Anti-inflammatory drugs of the corticosteroid class show a carbonyl (=O) or hydroxyl (-OH) group on the C11 carbon of the steroid backbone. In contrast, vamorolone contains a Δ9,11 double bond between the C9 and C11 carbons. This change in structure has been shown to remove a molecular contact site with the glucocorticoid receptor, and leads to dissociative properties.[11]
In phase I clinical trials of adult volunteers, vamorolone was shown to be safe and well tolerated, with blood biomarker data suggesting possible loss of safety concerns of the corticosteroid class.[12]
In phase IIa dose-ranging clinical trial of 48 children with Duchenne muscular dystrophy (2 weeks on drug, 2 weeks off drug), vamorolone was shown to be safe and well tolerated, and showed blood biomarker data consistent with a myofiber membrane stabilization and anti-inflammatory effects, and possible loss of safety concerns.[13] These children continued on to a 24-week open-label extension study at the same doses, and this showed dose-dependent improvement of motor outcomes, with 2.0 and 6.0 mg/kg/day suggesting benefit.[14] These same children continued on a long-term extension study with dose escalations, and this suggested continued clinical improvement through 18-months treatment.[15]

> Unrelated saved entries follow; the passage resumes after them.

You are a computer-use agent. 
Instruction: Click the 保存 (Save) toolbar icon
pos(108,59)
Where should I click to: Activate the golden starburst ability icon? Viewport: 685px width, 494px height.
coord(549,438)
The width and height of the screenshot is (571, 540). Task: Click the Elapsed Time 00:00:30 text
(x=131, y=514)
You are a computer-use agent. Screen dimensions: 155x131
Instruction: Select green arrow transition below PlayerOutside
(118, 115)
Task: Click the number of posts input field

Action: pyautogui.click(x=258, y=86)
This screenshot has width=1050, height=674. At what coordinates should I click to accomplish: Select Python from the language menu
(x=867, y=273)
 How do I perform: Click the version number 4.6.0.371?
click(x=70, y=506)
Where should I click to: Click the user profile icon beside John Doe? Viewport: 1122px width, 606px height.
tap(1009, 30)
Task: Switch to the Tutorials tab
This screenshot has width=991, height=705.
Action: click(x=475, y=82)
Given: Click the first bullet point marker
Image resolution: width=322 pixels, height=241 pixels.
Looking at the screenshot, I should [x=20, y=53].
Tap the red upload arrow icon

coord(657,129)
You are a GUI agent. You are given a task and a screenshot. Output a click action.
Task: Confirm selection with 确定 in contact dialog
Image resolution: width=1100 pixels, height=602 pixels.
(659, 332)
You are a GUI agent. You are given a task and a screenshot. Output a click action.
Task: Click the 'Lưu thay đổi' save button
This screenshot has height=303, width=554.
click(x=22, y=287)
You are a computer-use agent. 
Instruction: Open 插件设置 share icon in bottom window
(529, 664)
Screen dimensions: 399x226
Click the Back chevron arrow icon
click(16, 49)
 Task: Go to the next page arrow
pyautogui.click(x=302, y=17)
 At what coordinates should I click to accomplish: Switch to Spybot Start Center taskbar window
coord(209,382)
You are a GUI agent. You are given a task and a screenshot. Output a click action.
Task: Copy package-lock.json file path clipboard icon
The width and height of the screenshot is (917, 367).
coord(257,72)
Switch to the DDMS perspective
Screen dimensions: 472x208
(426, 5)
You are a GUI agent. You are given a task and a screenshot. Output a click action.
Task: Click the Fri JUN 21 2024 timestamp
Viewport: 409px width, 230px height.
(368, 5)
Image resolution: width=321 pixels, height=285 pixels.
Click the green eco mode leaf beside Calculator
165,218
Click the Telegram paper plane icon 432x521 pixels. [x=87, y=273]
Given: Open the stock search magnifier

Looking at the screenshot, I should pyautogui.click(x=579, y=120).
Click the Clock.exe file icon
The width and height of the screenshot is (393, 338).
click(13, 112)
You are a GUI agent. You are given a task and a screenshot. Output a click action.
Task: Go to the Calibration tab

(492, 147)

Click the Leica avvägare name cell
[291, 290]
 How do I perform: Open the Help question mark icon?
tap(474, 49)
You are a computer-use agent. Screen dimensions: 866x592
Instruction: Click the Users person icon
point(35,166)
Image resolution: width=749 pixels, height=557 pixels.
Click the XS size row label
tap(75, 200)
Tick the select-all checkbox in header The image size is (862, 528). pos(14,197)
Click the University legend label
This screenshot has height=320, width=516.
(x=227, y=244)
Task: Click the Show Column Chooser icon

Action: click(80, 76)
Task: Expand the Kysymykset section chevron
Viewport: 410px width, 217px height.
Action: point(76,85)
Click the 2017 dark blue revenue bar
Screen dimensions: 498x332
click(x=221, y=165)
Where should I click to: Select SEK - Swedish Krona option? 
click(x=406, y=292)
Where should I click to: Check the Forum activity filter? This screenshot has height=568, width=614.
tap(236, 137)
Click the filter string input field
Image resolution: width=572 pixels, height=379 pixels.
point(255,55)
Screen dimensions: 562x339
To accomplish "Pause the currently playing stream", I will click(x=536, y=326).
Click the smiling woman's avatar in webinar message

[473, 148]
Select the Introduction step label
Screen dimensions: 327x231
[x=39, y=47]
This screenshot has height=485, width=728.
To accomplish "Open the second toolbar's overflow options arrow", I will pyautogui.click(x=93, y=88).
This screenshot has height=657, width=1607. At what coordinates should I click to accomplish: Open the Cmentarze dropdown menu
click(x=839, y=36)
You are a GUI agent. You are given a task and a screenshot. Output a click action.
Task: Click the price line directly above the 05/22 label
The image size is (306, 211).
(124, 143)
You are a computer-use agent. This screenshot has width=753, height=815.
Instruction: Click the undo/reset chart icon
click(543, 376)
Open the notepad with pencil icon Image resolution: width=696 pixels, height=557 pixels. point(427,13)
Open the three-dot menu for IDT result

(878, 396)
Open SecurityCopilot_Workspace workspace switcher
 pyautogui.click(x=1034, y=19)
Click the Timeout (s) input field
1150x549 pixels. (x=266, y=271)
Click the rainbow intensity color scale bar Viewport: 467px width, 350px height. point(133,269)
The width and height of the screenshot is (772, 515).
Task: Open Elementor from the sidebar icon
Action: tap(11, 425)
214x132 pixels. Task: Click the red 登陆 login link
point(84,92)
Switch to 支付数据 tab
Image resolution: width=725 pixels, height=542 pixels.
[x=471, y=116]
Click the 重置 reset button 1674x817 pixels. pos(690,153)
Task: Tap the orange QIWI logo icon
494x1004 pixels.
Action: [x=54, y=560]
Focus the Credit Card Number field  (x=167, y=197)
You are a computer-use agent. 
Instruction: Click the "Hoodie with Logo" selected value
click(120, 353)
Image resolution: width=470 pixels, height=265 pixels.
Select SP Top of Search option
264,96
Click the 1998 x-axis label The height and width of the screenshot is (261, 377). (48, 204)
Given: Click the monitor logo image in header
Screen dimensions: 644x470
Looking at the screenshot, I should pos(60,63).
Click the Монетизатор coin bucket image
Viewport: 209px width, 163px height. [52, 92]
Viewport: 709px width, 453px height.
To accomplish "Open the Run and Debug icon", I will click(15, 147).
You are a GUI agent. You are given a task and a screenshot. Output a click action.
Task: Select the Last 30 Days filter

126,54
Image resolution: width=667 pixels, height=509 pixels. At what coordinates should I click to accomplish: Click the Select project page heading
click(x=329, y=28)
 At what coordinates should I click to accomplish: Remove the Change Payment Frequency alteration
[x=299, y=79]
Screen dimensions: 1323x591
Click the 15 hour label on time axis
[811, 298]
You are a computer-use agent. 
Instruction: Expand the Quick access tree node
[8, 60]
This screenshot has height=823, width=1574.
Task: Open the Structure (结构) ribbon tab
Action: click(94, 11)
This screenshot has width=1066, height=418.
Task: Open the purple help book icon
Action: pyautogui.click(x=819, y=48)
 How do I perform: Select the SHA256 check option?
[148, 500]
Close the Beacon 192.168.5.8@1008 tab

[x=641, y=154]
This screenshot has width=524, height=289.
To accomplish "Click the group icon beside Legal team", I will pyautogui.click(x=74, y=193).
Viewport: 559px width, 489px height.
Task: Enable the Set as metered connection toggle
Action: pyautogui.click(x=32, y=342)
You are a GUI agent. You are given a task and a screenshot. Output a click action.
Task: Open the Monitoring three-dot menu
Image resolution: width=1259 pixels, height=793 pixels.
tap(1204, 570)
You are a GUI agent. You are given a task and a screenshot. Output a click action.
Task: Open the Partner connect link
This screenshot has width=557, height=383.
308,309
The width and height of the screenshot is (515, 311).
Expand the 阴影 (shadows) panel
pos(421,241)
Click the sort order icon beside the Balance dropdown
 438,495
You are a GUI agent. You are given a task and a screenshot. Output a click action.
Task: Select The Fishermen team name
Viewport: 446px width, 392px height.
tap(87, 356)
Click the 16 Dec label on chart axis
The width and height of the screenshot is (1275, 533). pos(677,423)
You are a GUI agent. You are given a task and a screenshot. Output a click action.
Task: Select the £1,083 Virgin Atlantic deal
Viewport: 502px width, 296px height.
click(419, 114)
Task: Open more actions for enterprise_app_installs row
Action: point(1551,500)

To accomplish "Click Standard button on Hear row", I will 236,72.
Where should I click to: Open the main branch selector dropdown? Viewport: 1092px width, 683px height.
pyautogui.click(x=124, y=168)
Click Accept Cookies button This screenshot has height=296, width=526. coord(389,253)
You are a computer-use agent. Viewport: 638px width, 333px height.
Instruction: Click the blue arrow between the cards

Population pharmacokinetics (PK) of vamorolone was shown to fit to a 1-compartment model with zero-order absorption, with both adult men and young boys showing dose-linearity of PK parameters for the doses examined, and no accumulation of the drug during daily dosing. Apparent clearance averaged 2.0 L/h/kg in men and 1.7 L/h/kg in boys. Overall, vamorolone exhibited well-behaved linear PK, with similar profiles in healthy men and boys with DMD, moderate variability in PK parameters, and absorption and disposition profiles similar to those of classical glucocorticoids.[16] Exposure/response analyses have suggested that the motor outcome of time to stand from supine velocity showed the highest sensitivity to vamorolone, with the lowest AUC value providing 50% of maximum effect (E50 = 186 ng·h/mL), followed by time to climb 4 stairs (E50 = 478 ng·h/mL), time to run/walk 10 m (E50 = 1220 ng·h/mL), and 6-minute walk test (E50 = 1770 ng·h/mL). Week 2 changes of proinflammatory PD biomarkers showed exposure-dependent decreases. The E50 was 260 ng·h/mL for insulin-like growth factor-binding protein 2, 1200 ng·h/mL for matrix metalloproteinase 12, 1260 ng·h/mL for lymphotoxin α1/β2, 1340 ng·h/mL for CD23, 1420 ng·h/mL for interleukin-22-binding protein, and 1600 ng·h/mL for macrophage-derived chemokine/C-C motif chemokine 22.[17]
In October 2023, the US Food and Drug Administration (FDA) approved vamorolone (Agamree; Santhera Pharmaceuticals) for the treatment of Duchenne muscular dystrophy.[10][18][19]
In October 2023, the Committee for Medicinal Products for Human Use adopted a positive opinion, recommending the granting of a marketing authorization for the medicinal product Agamree, intended for the treatment of Duchenne muscular dystrophy.[2] The applicant for this medicinal product is Santhera Pharmaceuticals (Deutschland) GmbH.[2]
Vamorolone was approved for medical use in the United States in October 2023,[10] and in the European Union in December 2023.[2][3]
Vamorolone is the international nonproprietary name.[20]